▶ EXERCISE OBJECTIVE: Read the listing and extract each line that includes the word "Given".

▶ INPUT DATA:
>>>

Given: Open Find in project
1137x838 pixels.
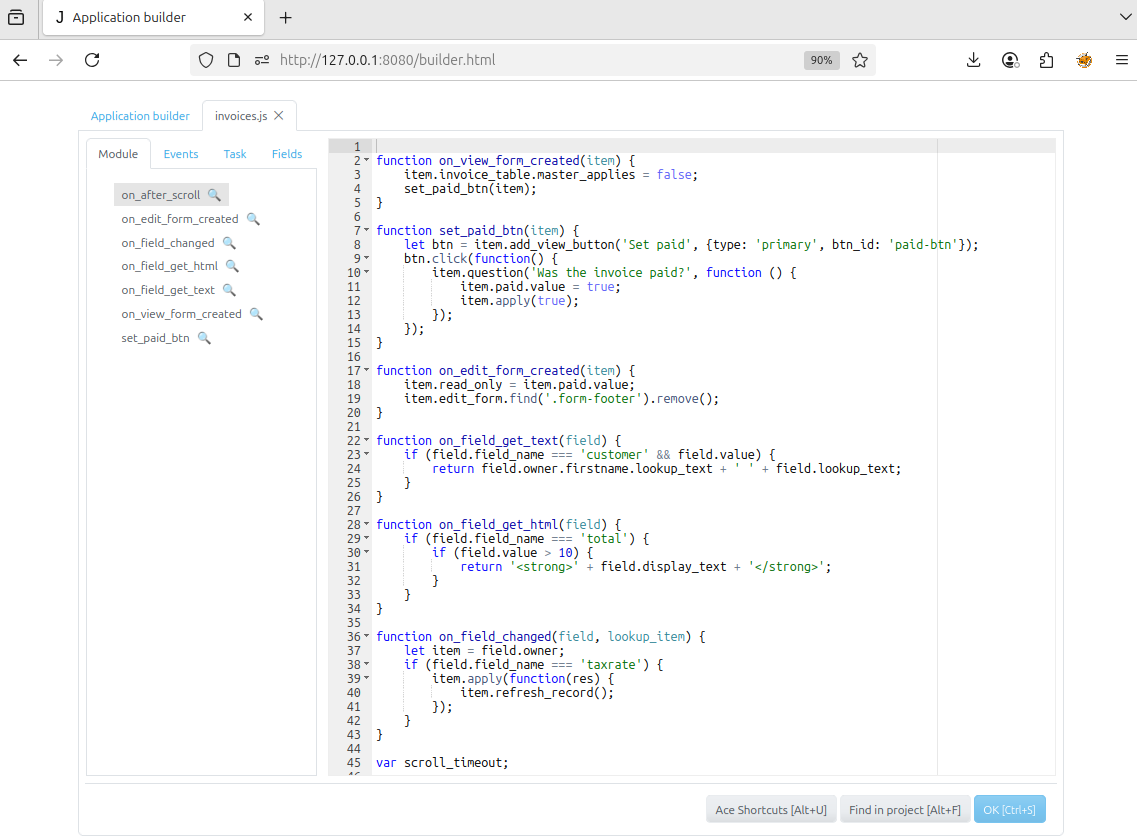Looking at the screenshot, I should [x=904, y=809].
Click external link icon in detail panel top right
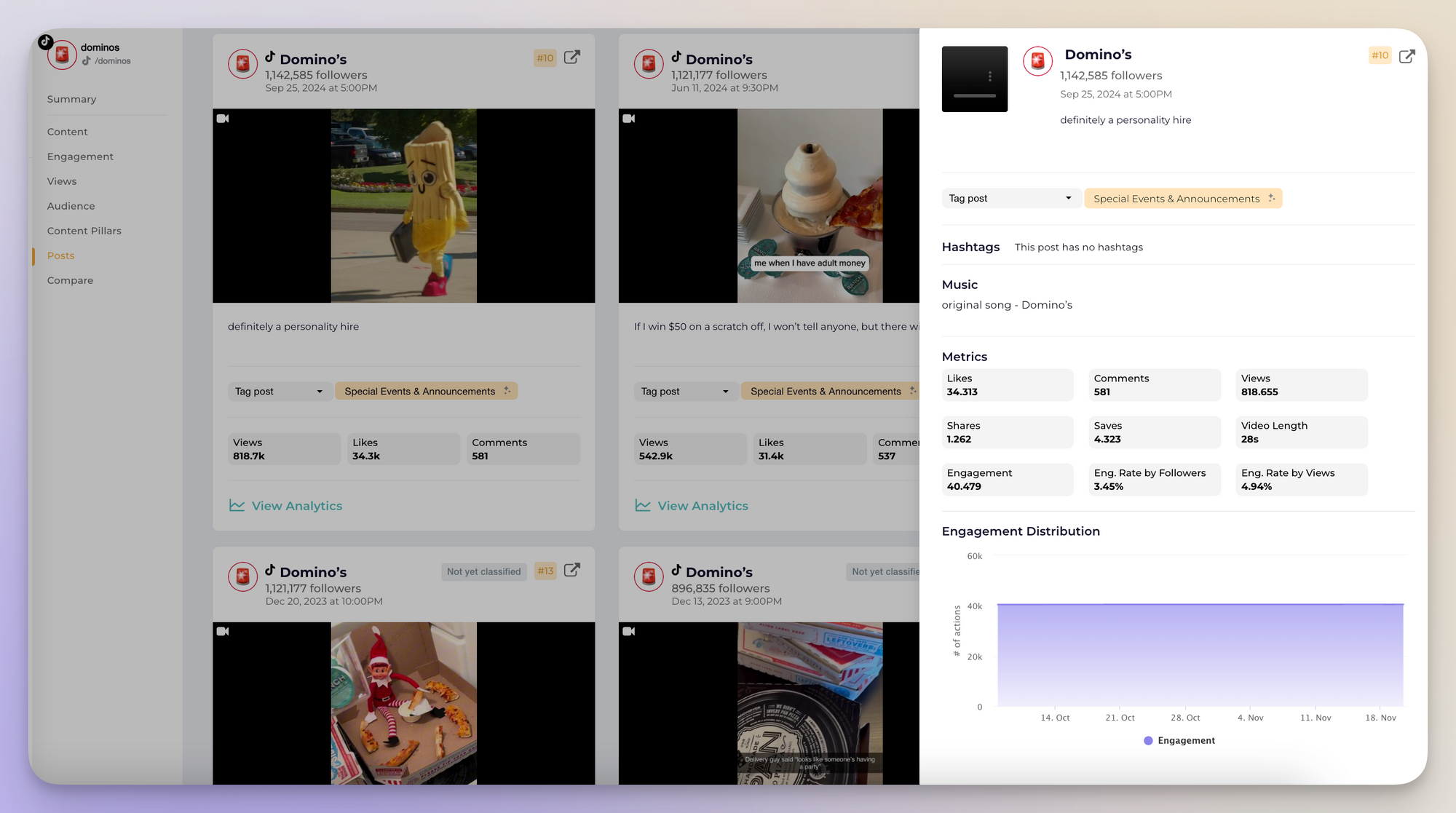Viewport: 1456px width, 813px height. [1408, 55]
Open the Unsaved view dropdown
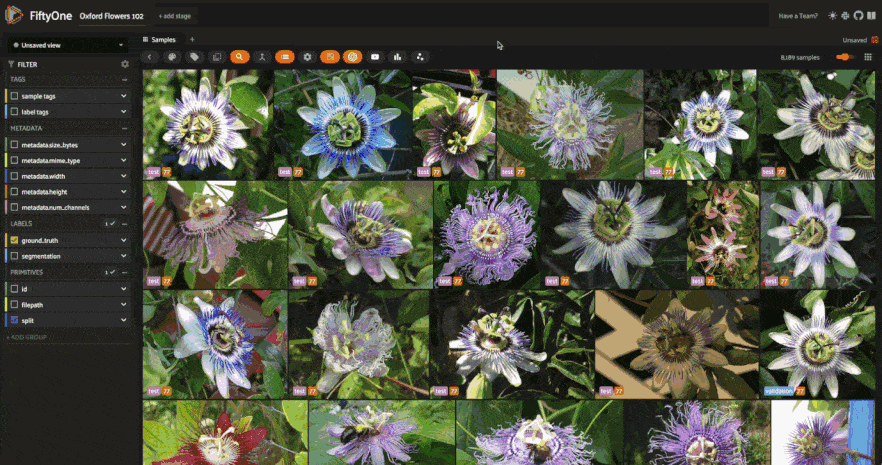Screen dimensions: 882x465 [67, 45]
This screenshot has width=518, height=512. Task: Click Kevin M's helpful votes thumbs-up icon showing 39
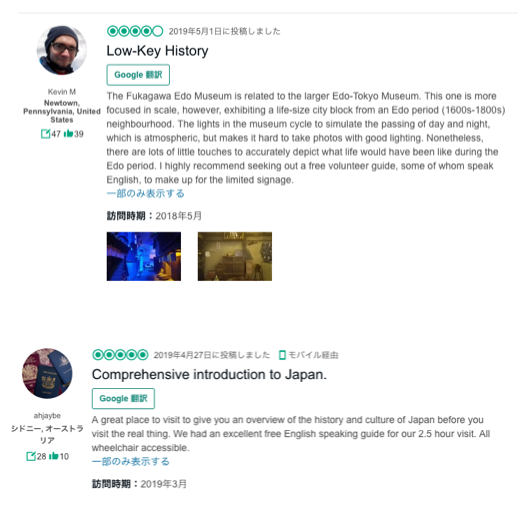[x=68, y=134]
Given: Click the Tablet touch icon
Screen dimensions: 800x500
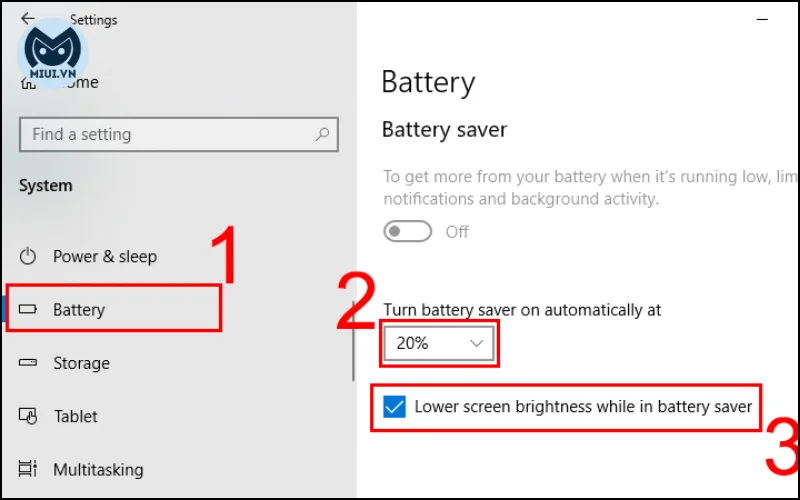Looking at the screenshot, I should (x=28, y=416).
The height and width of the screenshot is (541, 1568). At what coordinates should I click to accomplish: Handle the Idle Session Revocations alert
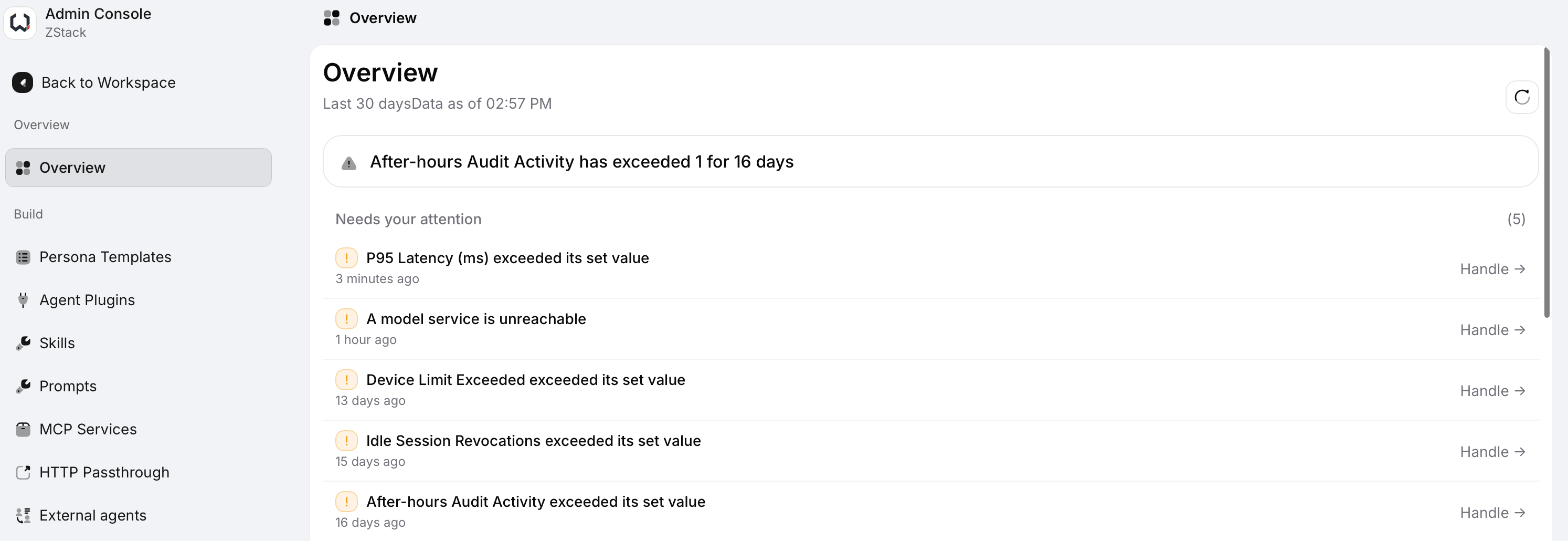[x=1492, y=451]
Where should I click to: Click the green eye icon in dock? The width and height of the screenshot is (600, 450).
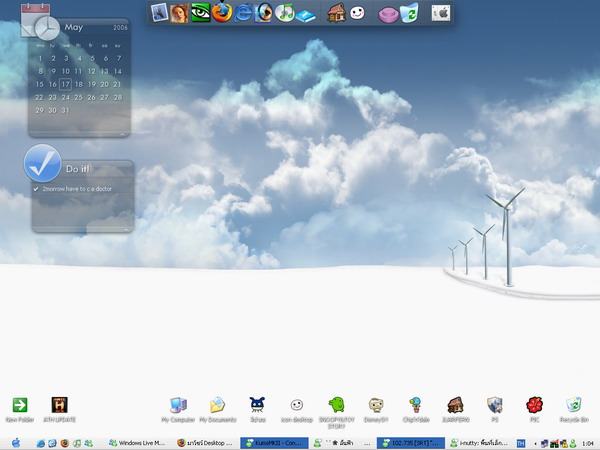(x=201, y=13)
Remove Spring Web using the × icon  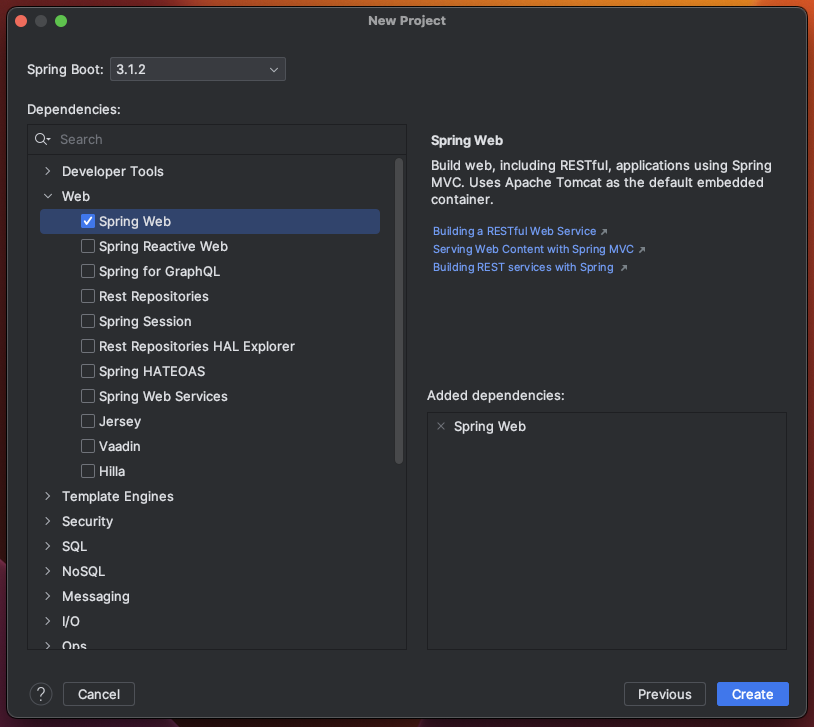441,426

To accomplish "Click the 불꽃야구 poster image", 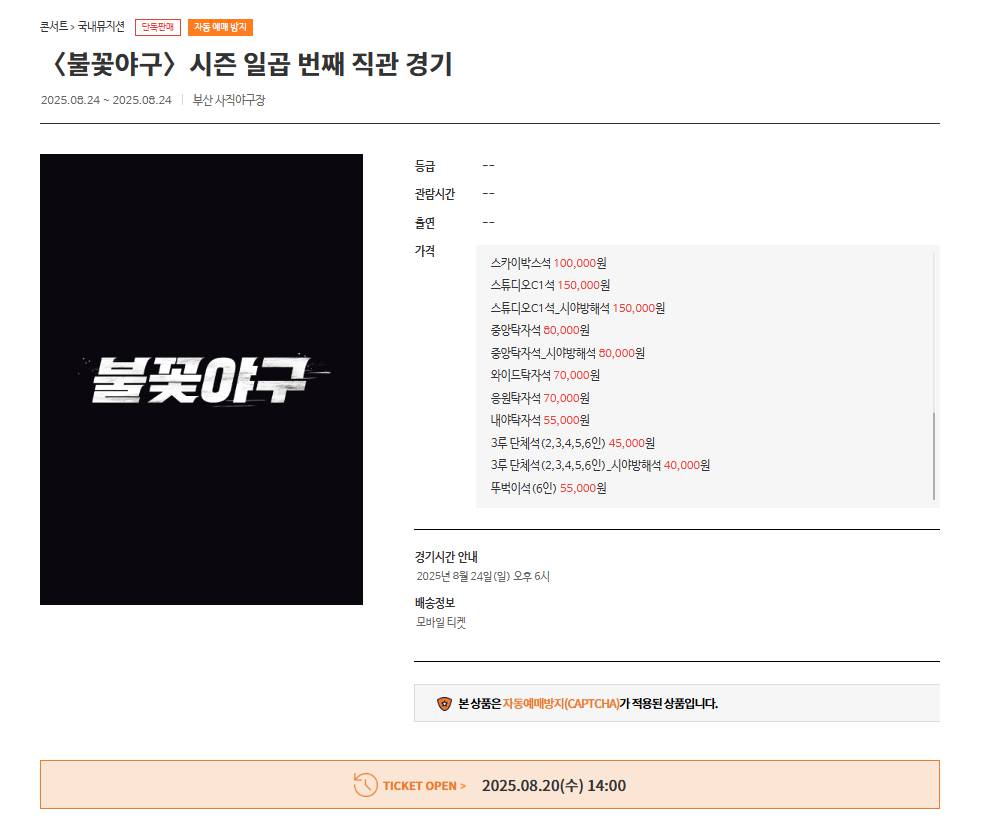I will pos(201,378).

<<<

▶ ANSWER SECTION:
Given: Open Find in project
Given: Click the Tablet touch icon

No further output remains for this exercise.